Instructions for the task: When you reach the entries below, transcribe each one exactly as it stands.

--------------------------------------------------

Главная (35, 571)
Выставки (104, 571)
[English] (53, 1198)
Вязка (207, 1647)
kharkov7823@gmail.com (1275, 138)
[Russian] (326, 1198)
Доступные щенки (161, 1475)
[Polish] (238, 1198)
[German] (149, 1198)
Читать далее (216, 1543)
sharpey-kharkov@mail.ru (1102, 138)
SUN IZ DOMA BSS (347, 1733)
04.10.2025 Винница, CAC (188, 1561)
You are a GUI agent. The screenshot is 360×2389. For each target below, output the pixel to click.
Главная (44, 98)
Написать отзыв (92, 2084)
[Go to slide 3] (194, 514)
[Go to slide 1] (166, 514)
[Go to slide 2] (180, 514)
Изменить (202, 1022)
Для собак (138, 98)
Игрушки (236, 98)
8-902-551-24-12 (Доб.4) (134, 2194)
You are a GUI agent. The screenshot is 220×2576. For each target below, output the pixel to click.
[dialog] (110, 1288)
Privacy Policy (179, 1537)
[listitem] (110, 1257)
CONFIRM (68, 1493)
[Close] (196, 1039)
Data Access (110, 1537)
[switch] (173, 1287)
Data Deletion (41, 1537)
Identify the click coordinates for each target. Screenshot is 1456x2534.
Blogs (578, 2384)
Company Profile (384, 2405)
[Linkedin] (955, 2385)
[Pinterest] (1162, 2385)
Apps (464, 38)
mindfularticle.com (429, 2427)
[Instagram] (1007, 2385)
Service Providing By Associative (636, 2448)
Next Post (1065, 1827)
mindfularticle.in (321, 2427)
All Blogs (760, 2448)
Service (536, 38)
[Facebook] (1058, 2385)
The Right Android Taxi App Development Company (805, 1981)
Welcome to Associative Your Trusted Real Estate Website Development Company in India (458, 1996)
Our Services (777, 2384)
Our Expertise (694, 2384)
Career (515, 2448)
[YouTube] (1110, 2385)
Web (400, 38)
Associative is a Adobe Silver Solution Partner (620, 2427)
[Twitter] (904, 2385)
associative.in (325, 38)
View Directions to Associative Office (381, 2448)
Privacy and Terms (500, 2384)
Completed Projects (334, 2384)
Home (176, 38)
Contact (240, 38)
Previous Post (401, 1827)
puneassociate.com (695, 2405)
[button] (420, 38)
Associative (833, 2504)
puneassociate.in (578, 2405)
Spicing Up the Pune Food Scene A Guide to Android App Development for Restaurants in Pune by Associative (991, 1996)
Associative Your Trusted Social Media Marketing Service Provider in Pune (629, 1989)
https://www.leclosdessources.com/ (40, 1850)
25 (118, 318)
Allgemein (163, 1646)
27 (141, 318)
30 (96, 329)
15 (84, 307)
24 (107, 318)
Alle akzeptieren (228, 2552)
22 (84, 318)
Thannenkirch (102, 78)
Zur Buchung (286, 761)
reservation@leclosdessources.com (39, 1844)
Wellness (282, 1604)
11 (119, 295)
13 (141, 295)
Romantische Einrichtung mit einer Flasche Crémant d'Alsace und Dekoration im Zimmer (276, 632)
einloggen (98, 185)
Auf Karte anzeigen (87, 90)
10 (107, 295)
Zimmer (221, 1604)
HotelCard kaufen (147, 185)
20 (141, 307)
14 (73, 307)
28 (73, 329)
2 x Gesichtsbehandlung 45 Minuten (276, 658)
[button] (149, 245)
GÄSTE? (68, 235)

--------------------------------------------------

Result of the task:
Главная (35, 571)
Выставки (104, 571)
[English] (53, 1198)
Вязка (207, 1647)
kharkov7823@gmail.com (1275, 138)
[Russian] (326, 1198)
Доступные щенки (161, 1475)
[Polish] (238, 1198)
[German] (149, 1198)
Читать далее (216, 1543)
sharpey-kharkov@mail.ru (1102, 138)
SUN IZ DOMA BSS (347, 1733)
04.10.2025 Винница, CAC (188, 1561)
You are a GUI agent. The screenshot is 360×2389. For each target below, output the pixel to click.
Главная (44, 98)
Написать отзыв (92, 2084)
[Go to slide 3] (194, 514)
[Go to slide 1] (166, 514)
[Go to slide 2] (180, 514)
Изменить (202, 1022)
Для собак (138, 98)
Игрушки (236, 98)
8-902-551-24-12 (Доб.4) (134, 2194)
You are a GUI agent. The screenshot is 220×2576. For each target below, output the pixel to click.
[dialog] (110, 1288)
Privacy Policy (179, 1537)
[listitem] (110, 1257)
CONFIRM (68, 1493)
[Close] (196, 1039)
Data Access (110, 1537)
[switch] (173, 1287)
Data Deletion (41, 1537)
Identify the click coordinates for each target. Screenshot is 1456x2534.
Blogs (578, 2384)
Company Profile (384, 2405)
[Linkedin] (955, 2385)
[Pinterest] (1162, 2385)
Apps (464, 38)
mindfularticle.com (429, 2427)
[Instagram] (1007, 2385)
Service Providing By Associative (636, 2448)
Next Post (1065, 1827)
mindfularticle.in (321, 2427)
All Blogs (760, 2448)
Service (536, 38)
[Facebook] (1058, 2385)
The Right Android Taxi App Development Company (805, 1981)
Welcome to Associative Your Trusted Real Estate Website Development Company in India (458, 1996)
Our Services (777, 2384)
Our Expertise (694, 2384)
Career (515, 2448)
[YouTube] (1110, 2385)
Web (400, 38)
Associative is a Adobe Silver Solution Partner (620, 2427)
[Twitter] (904, 2385)
associative.in (325, 38)
View Directions to Associative Office (381, 2448)
Privacy and Terms (500, 2384)
Completed Projects (334, 2384)
Home (176, 38)
Contact (240, 38)
Previous Post (401, 1827)
puneassociate.com (695, 2405)
[button] (420, 38)
Associative (833, 2504)
puneassociate.in (578, 2405)
Spicing Up the Pune Food Scene A Guide to Android App Development for Restaurants in Pune by Associative (991, 1996)
Associative Your Trusted Social Media Marketing Service Provider in Pune (629, 1989)
https://www.leclosdessources.com/ (40, 1850)
25 (118, 318)
Allgemein (163, 1646)
27 (141, 318)
30 (96, 329)
15 (84, 307)
24 (107, 318)
Alle akzeptieren (228, 2552)
22 (84, 318)
Thannenkirch (102, 78)
Zur Buchung (286, 761)
reservation@leclosdessources.com (39, 1844)
Wellness (282, 1604)
11 (119, 295)
13 (141, 295)
Romantische Einrichtung mit einer Flasche Crémant d'Alsace und Dekoration im Zimmer (276, 632)
einloggen (98, 185)
Auf Karte anzeigen (87, 90)
10 (107, 295)
Zimmer (221, 1604)
HotelCard kaufen (147, 185)
20 (141, 307)
14 (73, 307)
28 (73, 329)
2 x Gesichtsbehandlung 45 Minuten (276, 658)
[button] (149, 245)
GÄSTE? (68, 235)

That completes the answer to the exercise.